Covid 19 e organizzazione delle elezioni

Le disposizioni del Codice del lavoro francese relative all’obbligo del datore di lavoro italiano di organizzare elezioni professionali non sono esenti dagli adeguamenti apportati dalle ordinanze governative alla luce della crisi sanitaria della Covid-19.

In considerazione delle difficoltà di organizzazione di tali elezioni da parte dei datori di lavoro, il Governo francese, ai sensi dell’articolo 11 della legge n. 2020-290 del 23 marzo 2020,  ha adottato alcune misure relative all’interruzione o al rinvio di tale obbligo.

I – Processo elettorale in corso? Sospensione

Nel caso in cui la società italiana avesse iniziato il processo elettorale prima del 3 aprile 2020, il processo elettorale sarà sospeso fino ad una data fissata a 3 mesi dalla data di cessazione dello stato di emergenza sanitaria.

Se tale sospensione ha effetto, in linea di principio, a partire dal 12 marzo 2020, tale data può essere rinviata alla data in cui è stata espletata una delle formalità se questa è avvenuta prima del 3 aprile 2020.

Le formalità di cui all’articolo 1 della suddetta ordinanza riguardano, ad esempio:

  • l’informazione del personale sull’organizzazione delle elezioni professionali,
  • l’invito ai sindacati a negoziare il protocollo pre-elettorale e a presentare le liste dei candidati,

Non appena la procedura elettorale viene sospeso, i vari termini, e in particolare quelli per il rinvio all’amministrazione o al giudice in caso di contestazione delle elezioni, sono sospesi.

Al contrario, i risultati del primo turno non sono influenzati se la sospensione avviene tra il primo e il secondo turno delle elezioni: la rappresentatività delle organizzazioni sindacali rilevata dopo il primo turno, se questo si è svolto prima del 12 marzo 2020, non è quindi messa in discussione.

Tale sospensione non ha inoltre alcun effetto sui risultati del primo o del secondo turno quando si è svolto tra il 12 marzo 2020 e il 3 aprile 2020, essendo specificato che le condizioni di elettorato e di eleggibilità sono valutate alla data di organizzazione di ciascuna delle tornate di voto, il che può obbligare i datori di lavoro a valutare nuovamente tali condizioni.

II – Il processo elettorale che deve ancora essere organizzato?
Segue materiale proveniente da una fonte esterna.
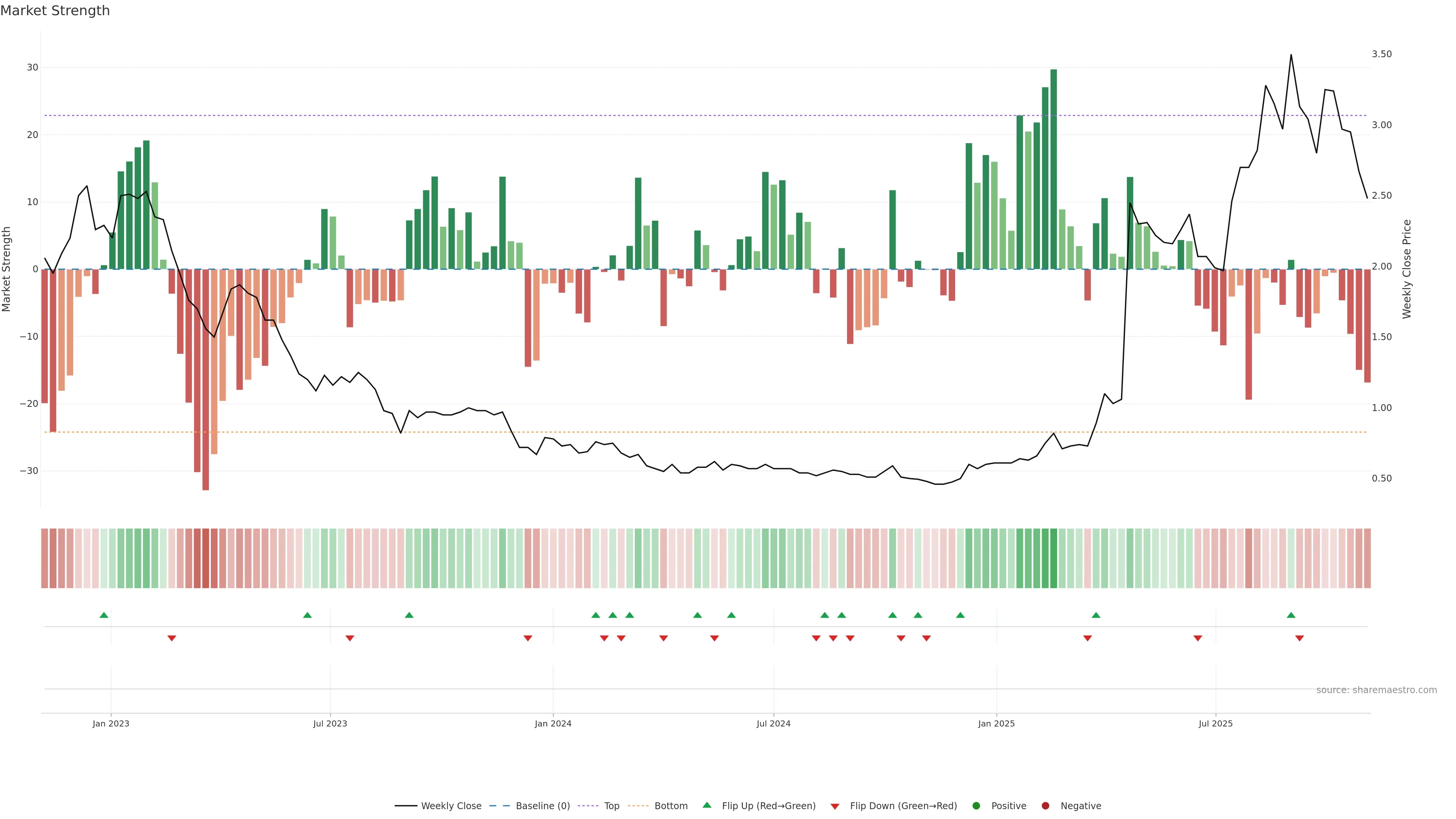Click the red Negative legend circle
Rinvio

Nel caso in cui le elezioni dovessero svolgersi dopo il 3 aprile, l’obbligo di avviare la procedura elettorale è rinviato e dovrà avvenire entro 3 mesi dalla data di cessazione dello stato di emergenza.

Il rinvio di tale obbligo vale anche per i datori di lavoro che avrebbero dovuto farlo prima del 3 aprile, ma non l’hanno fatto.

Inoltre, il datore di lavoro è esonerato dalle elezioni suppletive se il mandato dei membri del CSE scade meno di 6 mesi dopo la data di fine della sospensione della procedura elettorale, indipendentemente dal fatto che il processo elettorale sia stato avviato o meno prima della sospensione stessa.

In ultima analisi, in caso di sospensione o rinvio della procedura elettorale, la rappresentanza dei dipendenti in azienda rimane invariata. Anche le misure per la proroga dei mandati sono state previste dall’ordinanza: quando, a causa della sospensione o del rinvio del processo elettorale, nell’ambito delle misure di emergenza sanitaria, i mandati in vigore il 12 marzo 2020 non sono stati rinnovati, essi vengono prorogati fino alla proclamazione dei risultati del primo o, se del caso, del secondo turno delle elezioni.